No veáis necia extravagancia en este modo
de tratar el asunto de un discurso académico;
pronto encontraréis ceñido a rigorosa relación
lógica este punto de vista, que no es un tópico
declamatorio, sino posición estratégica que
tomo y que juzgo fuerte; aunque sin negar,
porque no hay para qué, la ocasión sentimental,
cabe decir, que me la ofrece. De este modo el
discípulo perdido, el compañero de trabajo que me dejó solo, continuará influyendo a su manera, como ahora cabe que influya en este opúsculo
, que le dedico con todas las veras y todas las
tristezas de mi alma. Porque si algo hubiera
que a los que tenemos cierta fe, a más de cierta
metafísica, pudiera quebrantarnos la esperanza
en el bien definitivo, en la justicia de lo que
llamaría Spencer lo Indiscernible, sería el
espectáculo de la lozana juventud muriendo, que es
como el ver morirse a la esperanza misma. Pero
no; ya lo dijo un poeta, que ni aun necesitó
llegar a ser cristiano para decirlo: «Los predilectos
de los dioses mueren jóvenes.» Por lo visto,
mientras nosotros preparábamos al buen
estudiante esos premios que no ha de recoger, él
había conquistado otro más alto.
Y ahora, señores, aun suponiendo que se
pueda llamar digresión a lo que me sirve para
llegar a la medula de mi idea, ¿habrá entre
vosotros quien se atreva a tachar de superfluas o
excesivas todas estas palabras consagradas a
honrar la memoria de un alumno escogido, de
un alma llena de promesas para el bien y para
la ciencia? Como la Iglesia tiene panegíricos
para sus santos niños, puede la Universidad
tenerlos para sus doctores malogrados.
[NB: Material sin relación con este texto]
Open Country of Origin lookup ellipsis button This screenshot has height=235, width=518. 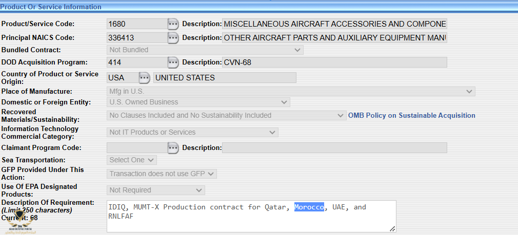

Yo por
mí, veo algo de noble y delicado, sobre todo de
oportuno, en medio de tanto incienso como se
tributa al mérito dudoso y al poder cierto, en el
elogio consagrado a un espíritu inocente, dulce,
como el de García Paz, que sólo pudo faltar a
sus promesas faltándole la vida; que se
desvaneció como lo que era, como una esperanza.